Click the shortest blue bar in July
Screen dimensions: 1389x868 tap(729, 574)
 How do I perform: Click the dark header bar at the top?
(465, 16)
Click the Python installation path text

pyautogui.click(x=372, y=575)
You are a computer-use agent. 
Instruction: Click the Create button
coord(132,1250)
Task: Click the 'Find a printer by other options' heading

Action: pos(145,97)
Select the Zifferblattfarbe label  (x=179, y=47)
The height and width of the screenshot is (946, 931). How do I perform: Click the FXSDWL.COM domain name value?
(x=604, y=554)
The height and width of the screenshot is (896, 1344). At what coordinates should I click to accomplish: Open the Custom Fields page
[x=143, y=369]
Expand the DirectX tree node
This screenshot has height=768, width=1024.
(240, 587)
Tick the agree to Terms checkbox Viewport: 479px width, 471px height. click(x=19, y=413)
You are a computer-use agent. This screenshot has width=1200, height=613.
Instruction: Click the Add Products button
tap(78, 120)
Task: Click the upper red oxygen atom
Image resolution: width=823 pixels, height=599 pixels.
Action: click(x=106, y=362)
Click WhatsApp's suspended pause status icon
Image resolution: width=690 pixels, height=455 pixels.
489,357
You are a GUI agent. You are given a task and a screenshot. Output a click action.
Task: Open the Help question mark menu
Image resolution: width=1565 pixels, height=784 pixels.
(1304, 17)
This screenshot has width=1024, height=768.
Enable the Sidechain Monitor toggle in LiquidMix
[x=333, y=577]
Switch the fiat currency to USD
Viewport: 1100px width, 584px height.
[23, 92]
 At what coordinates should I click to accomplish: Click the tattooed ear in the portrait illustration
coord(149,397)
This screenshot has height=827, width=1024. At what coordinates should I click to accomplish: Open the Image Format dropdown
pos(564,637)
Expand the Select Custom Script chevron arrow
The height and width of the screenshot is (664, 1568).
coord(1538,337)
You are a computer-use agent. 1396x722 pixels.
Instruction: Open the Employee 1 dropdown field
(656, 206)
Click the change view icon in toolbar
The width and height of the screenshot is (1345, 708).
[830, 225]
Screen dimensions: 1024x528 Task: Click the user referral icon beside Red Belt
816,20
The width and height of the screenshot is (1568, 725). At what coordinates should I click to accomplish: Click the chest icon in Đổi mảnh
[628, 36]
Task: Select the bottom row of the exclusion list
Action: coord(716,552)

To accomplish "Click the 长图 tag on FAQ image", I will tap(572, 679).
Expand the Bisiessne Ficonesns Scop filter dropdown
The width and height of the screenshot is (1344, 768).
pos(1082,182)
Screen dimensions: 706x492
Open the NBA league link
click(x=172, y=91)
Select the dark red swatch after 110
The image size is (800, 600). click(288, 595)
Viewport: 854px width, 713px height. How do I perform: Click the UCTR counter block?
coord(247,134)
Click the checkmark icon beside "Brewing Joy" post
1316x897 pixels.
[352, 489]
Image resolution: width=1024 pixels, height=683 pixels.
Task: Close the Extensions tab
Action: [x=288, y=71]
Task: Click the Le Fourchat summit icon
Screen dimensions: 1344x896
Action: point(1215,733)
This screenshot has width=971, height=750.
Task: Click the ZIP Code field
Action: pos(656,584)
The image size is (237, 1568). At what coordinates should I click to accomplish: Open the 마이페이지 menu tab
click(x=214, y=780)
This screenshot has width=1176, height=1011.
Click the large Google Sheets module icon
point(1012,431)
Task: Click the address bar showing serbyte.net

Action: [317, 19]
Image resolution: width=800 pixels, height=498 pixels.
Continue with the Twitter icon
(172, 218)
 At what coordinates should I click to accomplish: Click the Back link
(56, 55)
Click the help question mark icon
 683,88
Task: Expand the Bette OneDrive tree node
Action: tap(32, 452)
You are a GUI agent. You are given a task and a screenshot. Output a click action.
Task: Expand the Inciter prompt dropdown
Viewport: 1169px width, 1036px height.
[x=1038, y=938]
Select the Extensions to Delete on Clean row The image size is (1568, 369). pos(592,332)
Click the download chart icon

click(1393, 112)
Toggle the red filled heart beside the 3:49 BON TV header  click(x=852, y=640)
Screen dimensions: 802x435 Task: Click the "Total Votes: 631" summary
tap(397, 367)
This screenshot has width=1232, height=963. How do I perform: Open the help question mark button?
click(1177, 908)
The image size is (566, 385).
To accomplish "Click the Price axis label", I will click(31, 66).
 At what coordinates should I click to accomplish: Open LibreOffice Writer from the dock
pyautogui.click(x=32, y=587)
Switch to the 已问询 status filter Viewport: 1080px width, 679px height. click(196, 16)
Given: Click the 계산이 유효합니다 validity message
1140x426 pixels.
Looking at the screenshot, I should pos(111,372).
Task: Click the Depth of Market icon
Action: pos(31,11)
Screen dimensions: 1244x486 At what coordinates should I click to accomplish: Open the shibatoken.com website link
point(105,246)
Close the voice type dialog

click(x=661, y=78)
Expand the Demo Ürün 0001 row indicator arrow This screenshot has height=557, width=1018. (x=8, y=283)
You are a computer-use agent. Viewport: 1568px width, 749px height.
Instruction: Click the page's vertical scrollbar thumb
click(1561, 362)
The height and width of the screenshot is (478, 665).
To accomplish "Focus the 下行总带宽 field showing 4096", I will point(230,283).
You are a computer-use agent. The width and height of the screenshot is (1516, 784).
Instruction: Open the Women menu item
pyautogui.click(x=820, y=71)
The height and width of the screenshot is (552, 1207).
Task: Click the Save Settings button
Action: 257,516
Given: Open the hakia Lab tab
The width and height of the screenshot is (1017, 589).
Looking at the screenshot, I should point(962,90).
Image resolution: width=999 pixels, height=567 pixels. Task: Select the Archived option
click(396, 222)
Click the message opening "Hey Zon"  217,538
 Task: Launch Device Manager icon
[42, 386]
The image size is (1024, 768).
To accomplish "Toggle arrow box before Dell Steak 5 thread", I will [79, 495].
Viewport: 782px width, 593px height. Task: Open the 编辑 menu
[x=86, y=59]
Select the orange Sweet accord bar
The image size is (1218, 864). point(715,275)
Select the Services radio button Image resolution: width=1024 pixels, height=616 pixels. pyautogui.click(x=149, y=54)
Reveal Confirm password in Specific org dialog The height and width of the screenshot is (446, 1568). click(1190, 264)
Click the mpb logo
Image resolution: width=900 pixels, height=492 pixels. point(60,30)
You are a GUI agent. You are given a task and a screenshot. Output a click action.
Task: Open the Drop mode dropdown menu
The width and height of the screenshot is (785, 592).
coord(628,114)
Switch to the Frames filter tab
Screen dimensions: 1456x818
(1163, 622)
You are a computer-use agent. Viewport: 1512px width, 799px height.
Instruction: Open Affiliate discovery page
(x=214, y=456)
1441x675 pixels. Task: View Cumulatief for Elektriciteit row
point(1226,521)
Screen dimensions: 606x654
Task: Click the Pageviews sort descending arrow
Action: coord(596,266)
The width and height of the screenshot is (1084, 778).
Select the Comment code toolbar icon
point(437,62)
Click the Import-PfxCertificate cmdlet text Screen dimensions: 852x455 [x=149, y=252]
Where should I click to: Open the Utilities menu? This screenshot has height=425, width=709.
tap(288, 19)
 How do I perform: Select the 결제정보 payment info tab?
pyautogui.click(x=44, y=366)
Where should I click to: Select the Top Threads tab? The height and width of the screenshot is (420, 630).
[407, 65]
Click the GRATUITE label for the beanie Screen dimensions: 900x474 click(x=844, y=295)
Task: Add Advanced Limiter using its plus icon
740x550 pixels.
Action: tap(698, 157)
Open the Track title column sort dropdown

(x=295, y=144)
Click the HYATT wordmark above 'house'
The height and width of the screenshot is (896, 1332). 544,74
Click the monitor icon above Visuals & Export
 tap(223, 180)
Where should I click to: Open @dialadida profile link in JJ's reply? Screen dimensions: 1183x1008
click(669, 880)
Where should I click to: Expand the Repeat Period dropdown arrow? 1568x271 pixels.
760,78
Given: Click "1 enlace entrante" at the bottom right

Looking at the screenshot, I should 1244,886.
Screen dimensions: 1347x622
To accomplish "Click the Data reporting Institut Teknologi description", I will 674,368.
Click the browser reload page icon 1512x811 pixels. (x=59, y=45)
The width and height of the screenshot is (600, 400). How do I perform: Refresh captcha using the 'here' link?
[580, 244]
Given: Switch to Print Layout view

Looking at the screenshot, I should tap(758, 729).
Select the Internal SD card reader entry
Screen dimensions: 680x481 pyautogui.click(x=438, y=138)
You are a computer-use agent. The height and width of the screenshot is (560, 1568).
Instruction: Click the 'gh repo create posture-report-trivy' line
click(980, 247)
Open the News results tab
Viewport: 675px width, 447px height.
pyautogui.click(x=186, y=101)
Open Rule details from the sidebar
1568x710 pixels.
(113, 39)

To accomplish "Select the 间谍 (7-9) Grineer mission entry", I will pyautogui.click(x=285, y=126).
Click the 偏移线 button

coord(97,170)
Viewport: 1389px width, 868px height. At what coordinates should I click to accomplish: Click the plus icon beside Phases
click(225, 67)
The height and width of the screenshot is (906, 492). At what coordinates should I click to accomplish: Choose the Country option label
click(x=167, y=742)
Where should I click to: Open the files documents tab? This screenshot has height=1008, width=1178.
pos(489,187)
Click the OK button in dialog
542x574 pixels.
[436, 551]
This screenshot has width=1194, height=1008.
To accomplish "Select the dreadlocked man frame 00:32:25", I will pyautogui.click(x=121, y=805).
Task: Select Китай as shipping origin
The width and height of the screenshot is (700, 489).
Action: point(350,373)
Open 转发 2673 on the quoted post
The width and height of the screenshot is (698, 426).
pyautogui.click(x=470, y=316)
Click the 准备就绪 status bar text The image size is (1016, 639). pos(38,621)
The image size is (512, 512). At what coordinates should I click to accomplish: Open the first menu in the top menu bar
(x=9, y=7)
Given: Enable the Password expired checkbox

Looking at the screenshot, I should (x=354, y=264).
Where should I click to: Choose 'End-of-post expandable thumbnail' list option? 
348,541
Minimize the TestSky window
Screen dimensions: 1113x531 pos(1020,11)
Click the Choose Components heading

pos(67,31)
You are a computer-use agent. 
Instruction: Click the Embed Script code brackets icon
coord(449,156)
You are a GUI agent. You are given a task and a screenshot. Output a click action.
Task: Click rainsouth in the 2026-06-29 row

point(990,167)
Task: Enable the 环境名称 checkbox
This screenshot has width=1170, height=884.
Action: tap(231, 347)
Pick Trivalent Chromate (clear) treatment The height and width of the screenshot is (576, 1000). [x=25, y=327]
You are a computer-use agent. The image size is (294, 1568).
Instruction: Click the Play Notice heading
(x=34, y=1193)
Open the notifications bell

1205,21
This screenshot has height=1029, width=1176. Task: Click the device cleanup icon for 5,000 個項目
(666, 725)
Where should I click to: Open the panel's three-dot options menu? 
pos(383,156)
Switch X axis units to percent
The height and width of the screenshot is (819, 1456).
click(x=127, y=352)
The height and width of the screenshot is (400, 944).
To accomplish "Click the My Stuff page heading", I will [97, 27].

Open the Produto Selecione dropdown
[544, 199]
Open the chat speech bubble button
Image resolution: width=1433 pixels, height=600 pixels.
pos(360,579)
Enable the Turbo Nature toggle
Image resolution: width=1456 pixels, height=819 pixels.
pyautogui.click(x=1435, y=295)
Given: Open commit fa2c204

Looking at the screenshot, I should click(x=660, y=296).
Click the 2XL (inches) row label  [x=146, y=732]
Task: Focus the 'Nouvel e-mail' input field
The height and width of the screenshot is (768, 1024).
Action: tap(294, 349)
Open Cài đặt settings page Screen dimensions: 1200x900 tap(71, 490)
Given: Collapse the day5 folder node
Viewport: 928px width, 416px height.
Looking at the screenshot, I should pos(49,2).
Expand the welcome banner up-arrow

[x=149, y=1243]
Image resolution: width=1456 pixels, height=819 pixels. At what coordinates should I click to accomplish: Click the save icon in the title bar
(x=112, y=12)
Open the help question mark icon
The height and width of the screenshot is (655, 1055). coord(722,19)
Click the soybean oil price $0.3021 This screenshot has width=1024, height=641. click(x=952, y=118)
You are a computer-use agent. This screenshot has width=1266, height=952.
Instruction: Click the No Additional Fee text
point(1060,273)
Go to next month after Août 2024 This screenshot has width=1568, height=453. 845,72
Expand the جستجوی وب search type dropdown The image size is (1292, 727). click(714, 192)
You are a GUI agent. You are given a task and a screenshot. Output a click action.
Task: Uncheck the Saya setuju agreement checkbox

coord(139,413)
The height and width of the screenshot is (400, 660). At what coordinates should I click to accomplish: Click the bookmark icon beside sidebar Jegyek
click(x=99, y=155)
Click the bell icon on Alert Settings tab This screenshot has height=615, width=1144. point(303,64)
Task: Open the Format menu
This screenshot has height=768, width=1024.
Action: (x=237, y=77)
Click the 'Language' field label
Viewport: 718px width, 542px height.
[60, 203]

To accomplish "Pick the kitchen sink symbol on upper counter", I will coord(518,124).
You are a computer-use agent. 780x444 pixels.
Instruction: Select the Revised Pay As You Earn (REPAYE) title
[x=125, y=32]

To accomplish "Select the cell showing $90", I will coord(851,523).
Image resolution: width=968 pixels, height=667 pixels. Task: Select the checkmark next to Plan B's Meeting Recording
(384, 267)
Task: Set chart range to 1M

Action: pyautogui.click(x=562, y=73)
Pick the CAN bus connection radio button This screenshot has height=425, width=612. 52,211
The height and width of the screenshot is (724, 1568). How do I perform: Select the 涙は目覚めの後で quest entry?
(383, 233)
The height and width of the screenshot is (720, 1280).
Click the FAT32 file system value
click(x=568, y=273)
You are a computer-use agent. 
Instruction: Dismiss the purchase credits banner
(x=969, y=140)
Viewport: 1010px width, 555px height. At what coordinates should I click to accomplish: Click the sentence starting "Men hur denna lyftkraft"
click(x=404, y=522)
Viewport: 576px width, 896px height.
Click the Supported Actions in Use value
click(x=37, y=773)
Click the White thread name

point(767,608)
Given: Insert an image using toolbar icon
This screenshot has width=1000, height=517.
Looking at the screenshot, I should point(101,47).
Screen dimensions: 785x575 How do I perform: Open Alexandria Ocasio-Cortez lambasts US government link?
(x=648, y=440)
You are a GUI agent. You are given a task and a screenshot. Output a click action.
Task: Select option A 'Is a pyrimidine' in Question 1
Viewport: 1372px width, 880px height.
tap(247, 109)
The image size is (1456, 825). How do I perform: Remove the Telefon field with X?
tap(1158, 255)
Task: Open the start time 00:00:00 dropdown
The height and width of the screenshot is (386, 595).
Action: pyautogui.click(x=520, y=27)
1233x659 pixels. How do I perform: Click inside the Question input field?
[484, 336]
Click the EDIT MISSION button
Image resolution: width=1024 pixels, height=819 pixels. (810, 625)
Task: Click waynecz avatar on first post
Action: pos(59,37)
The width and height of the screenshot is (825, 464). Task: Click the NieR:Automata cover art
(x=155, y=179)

**Prompt**
Go through the data above and copy each line in which "upper" appears.

**Output of the exercise**
Task: Click the upper red oxygen atom
To accomplish "Pick the kitchen sink symbol on upper counter", I will coord(518,124).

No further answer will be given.